8.5 x 17 Autochromes

Introduced shortly after the turn of the century, the Autochrome process introduced practical color photography, and remained dominant in the field until the advent of Kodachrome. Although popular for the better part of 30 years, autochrome stereo images are not common. Color rendition was different from what we expect today. I would describe the effect as vintage pastel. To what extent the colors have changed with time, I do not know. I've tried to reproduce the colors as best I can. At least on my monitor, I would consider them fairly accurate, although flesh tones have come out a little gray.

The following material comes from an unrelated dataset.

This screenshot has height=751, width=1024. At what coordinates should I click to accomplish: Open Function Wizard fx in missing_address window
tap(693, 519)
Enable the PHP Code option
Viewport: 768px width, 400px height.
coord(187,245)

This is the same parlor shown in one of the 6 x 13 slides.

Stereo Cards

With several examples of the same image produced on glass and stereo card, one might speculate the cards were produced to make viewing easier. The 8.5 x 17 format is particularly well suited to for contact printing of images for cards. Because its a contact print, image detail in the prints is excellent.

Here we have the parlor again. This time, our subject is busy with her needle work. The stereoscope has moved over to the far right side of the table.

Until the advent of color print technology, hand tinting was a means of providing a color effect. Notice the tree, bridge ironwork and ground under the bridge remain in black and white.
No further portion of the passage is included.